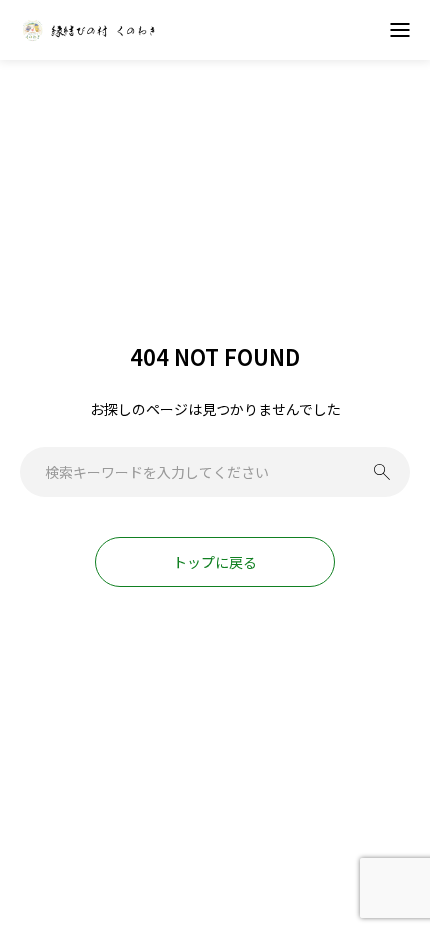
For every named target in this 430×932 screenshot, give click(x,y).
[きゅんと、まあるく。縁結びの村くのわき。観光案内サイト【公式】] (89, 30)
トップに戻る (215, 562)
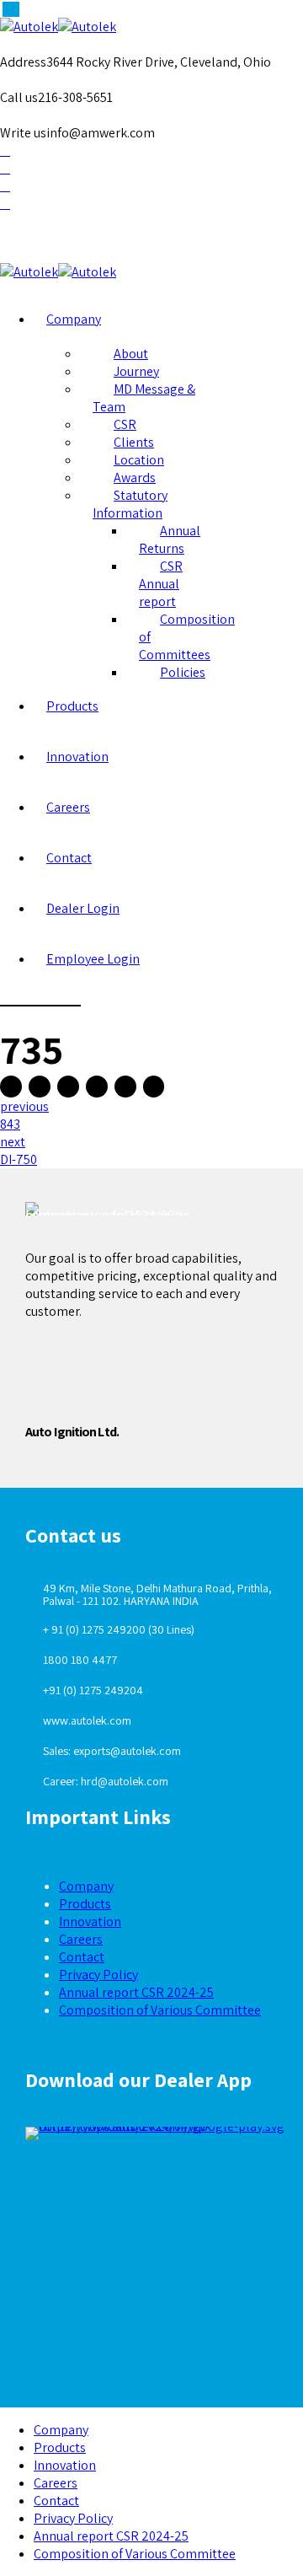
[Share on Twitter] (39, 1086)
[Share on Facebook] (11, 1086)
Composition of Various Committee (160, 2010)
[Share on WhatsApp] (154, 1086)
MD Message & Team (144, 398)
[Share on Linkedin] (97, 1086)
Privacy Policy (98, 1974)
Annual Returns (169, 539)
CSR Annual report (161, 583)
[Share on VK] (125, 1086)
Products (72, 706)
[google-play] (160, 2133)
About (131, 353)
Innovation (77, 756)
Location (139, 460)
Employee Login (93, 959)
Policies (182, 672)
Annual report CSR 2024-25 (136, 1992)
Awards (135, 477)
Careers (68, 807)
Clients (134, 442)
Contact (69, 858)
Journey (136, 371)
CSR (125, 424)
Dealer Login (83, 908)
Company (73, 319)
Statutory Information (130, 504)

===

■ What to produce
Would you please copy, word for word, everything above from the line containing "MD Message & Team (144, 398)" down to the line containing "Policies (182, 672)", those two lines included?

■ Expected answer
MD Message & Team (144, 398)
[Share on Linkedin] (97, 1086)
Privacy Policy (98, 1974)
Annual Returns (169, 539)
CSR Annual report (161, 583)
[Share on VK] (125, 1086)
Products (72, 706)
[google-play] (160, 2133)
About (131, 353)
Innovation (77, 756)
Location (139, 460)
Employee Login (93, 959)
Policies (182, 672)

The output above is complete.